Eine spätere Rezension hat den Vorteil, das literarische Wirken unseres jungen Altkanzlers mit einigem Abstand beschreiben zu können. Außerdem wollte ich Duzfreund Gerhard nicht das Weihnachtsgeschäft verderben. Gerade jetzt, wo er das Geld doch so dringend braucht. Bereits die Promotion-Tour war bemerkenswert. Da arbeitete er zur Ueberraschung vieler mit Bild zusammen. Noch vor einem Jahr von ihm öffentlich gerügt. Auf die Frage, was ihn veranlasst habe, seinen Zorn zu überwinden, kam die Antwort, man müsse auch vergessen können. Mit einschlägigen, eigenen Zitaten konfrontiert, trat Ex-Fussballer „Acker“-Schröder schließlich nach. Bild sei weiterhin „unfair“. Dieser Gerhard Schröder kam mir schon einigermaßen bekannt vor.

Es ist zudem interessant, das Buch eines Mannes zu rezensieren, mit dem man eng zusammengearbeitet hat – auch in Extremsituationen.

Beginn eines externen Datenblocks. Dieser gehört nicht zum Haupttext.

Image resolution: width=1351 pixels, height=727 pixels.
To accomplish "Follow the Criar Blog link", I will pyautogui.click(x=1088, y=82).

Den man überdies selbst literarisch „verarbeitet“ hat. „Wildwest auf der Chefetage“ zeichnet Gerhard Schröders holprigen Weg ins Kanzleramt nach. Ein Weg durch einen mörderischen Polit-Dschungel, gespickt mit Fallgruben übelster Art. Stets im Kugelhagel von Feinden, Todfeinden und Parteifreunden. Wobei sich Letztere als die mörderischsten entpuppten. Die Krönung des Gerhard Schröder als SPD-Kanzlerkandidat fand im mafiös-amoralisch-wirtschaftskriminellen Umfeld der West LB-Paten Rau und Neuber statt. Eine Krönung der ganz besonderen Art. Milliardenmanipulationen der West LB-Tochter Preussag AG wurden „politisch“ gedeckelt. Zehntausende bezahlten diesen Kanzler-Deal später mit ihrem Job. Kein Nachfolger traute sich bislang an das Betrugspaket heran. Was schreibt Gerhard dazu?

Zum Buch selbst: 544 Seiten. Davon unzählige völlig leer oder sparsamst bedruckt. Bemerkenswert zudem: Linker und rechter Rand zusammen ebenso breit, wie der grobzeilige Text selbst. Ein wenig mehr Sparsamkeit und mehr als die Hälfte, der für dies Buch geschlagenen Bäume könnte heute noch stehen.

Dazu Fotos ohne Ende. Auf den meisten von insgesamt 94 (vierundneunzig) Bildern, davon 27 doppelseitig – nicht gerechnet das Front- und Rückfoto – lächelt er, so wie man ihn kennt. Gerhard Schröder, „Shooting-Star der gepflegten Unterhaltung“. Welch Gegensatz zu Büchern seiner Vorgänger. Helmut Schmidt verzichtet in seiner „Suche nach einer öffentlichen Moral“ auf jegliches Bild. Nicht anders Helmut Kohl in seinen „Tagebüchern“. Schröder hingegen vermittelt dem Leser in eindeutigen Posen – und ganz sicher unbewusst – wie er sich selbst sieht. Ein Politiker, wie er im Buche steht. Ein Bild von einem Kanzler. Gerhard Schröder – Superstar!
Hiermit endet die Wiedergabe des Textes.